Data under study:

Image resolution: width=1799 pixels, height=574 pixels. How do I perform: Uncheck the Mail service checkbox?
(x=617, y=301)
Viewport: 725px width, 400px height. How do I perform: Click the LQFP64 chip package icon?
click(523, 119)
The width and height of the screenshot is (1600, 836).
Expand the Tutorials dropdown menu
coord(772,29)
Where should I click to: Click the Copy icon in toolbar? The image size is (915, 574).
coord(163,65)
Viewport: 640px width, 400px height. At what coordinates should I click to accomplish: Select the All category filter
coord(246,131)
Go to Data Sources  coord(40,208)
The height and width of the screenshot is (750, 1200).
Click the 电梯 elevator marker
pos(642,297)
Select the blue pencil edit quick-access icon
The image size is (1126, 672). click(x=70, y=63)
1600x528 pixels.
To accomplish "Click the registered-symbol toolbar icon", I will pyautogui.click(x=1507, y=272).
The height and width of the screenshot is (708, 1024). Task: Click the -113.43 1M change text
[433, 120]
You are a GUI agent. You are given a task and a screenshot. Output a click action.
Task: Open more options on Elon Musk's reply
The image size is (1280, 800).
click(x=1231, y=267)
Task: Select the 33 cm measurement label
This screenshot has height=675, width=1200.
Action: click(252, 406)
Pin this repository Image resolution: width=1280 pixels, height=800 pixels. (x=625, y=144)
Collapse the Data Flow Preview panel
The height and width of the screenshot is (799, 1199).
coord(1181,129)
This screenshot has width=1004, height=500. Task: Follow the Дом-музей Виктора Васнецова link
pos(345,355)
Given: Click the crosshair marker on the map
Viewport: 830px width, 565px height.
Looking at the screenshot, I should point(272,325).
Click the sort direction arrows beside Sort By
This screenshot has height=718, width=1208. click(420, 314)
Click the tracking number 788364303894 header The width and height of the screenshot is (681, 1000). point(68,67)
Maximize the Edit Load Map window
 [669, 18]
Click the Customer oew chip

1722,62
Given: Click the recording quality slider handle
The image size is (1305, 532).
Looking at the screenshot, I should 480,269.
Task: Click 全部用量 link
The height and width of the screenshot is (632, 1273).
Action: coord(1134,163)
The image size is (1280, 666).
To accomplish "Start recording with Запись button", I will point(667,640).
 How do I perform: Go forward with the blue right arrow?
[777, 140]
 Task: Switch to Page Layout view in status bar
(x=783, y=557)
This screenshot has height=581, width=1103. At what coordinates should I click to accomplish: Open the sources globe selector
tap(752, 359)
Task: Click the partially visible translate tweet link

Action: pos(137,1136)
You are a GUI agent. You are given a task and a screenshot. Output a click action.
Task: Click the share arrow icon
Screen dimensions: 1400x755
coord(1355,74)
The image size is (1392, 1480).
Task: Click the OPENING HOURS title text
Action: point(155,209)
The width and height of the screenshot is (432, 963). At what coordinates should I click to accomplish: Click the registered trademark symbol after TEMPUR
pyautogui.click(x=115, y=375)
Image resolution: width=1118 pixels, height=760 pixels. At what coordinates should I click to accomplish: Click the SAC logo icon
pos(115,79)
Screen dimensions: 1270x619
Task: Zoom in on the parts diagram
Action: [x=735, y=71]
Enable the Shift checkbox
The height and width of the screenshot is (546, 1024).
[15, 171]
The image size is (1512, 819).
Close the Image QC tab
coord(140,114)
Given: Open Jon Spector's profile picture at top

Assignment: Looking through the listing above, state how many of its lines contain the string "recording". Write only the number.

Task answer: 2